Background: Knowledge of how synapses alter their efficiency of communication is central to the understanding of learning and memory. The most extensively studied forms of synaptic plasticity are long-term potentiation (LTP) and its counterpart long-term depression (LTD) of AMPA receptor-mediated synaptic transmission. In the CA1 region of the hippocampus, it has been shown that LTP often involves a rapid increase in the unitary conductance of AMPA receptor channels. However, LTP can also occur in the absence of any alteration in AMPA receptor unitary conductance. In the present study we have used whole-cell dendritic recording, failures analysis and non-stationary fluctuation analysis to investigate the mechanism of depotentiation of LTP.
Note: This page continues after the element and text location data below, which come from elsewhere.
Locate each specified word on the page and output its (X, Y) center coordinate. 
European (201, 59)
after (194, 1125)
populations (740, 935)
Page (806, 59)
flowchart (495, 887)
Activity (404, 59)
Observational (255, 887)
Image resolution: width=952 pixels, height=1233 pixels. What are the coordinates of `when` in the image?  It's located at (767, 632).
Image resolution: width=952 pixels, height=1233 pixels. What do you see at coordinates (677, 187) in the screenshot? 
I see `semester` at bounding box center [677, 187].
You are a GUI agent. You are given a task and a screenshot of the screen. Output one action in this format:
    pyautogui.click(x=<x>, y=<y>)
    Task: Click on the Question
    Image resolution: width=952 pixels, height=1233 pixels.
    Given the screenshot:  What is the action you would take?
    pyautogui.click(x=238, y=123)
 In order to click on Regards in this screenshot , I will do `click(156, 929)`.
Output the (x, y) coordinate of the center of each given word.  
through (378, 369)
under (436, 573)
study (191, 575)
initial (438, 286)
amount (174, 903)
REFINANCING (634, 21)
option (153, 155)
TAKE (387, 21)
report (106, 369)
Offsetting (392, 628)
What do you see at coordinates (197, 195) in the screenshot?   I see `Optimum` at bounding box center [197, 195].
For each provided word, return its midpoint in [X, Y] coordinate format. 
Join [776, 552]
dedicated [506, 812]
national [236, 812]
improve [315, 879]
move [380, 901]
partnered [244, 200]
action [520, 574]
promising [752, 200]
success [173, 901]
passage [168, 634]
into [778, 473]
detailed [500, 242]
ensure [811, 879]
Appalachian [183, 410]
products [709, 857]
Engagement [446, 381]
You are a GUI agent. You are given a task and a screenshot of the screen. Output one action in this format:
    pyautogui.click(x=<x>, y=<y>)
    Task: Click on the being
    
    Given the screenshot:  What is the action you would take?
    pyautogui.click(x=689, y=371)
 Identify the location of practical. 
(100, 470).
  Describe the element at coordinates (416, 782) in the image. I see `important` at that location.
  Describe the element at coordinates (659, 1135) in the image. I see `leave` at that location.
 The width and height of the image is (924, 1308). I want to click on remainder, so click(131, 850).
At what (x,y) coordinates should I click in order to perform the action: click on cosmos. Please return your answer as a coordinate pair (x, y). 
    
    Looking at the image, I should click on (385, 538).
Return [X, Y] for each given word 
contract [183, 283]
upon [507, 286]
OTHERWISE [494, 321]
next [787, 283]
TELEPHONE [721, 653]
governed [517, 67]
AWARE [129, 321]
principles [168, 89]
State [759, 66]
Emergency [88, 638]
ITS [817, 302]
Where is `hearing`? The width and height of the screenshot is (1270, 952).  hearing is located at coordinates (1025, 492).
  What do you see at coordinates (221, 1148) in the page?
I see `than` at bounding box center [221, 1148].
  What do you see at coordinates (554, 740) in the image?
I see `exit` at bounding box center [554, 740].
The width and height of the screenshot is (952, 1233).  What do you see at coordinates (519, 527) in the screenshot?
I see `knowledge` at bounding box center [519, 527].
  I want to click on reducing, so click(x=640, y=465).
Results: We find that when LTP involves an increase in unitary conductance, subsequent depotentiation invariably involves the return of unitary conductance to pre-LTP values. In contrast, when LTP does not involve a change in unitary conductance then depotentiation also occurs in the absence of any change in unitary conductance, indicating a reduction in the number of activated receptors as the most likely mechanism.
Conclusions: These data show that unitary conductance can be bi-directionally modified by synaptic activity. Furthermore, there are at least two distinct mechanisms to restore synaptic strength from a potentiated state, which depend upon the mechanism of the previous potentiation.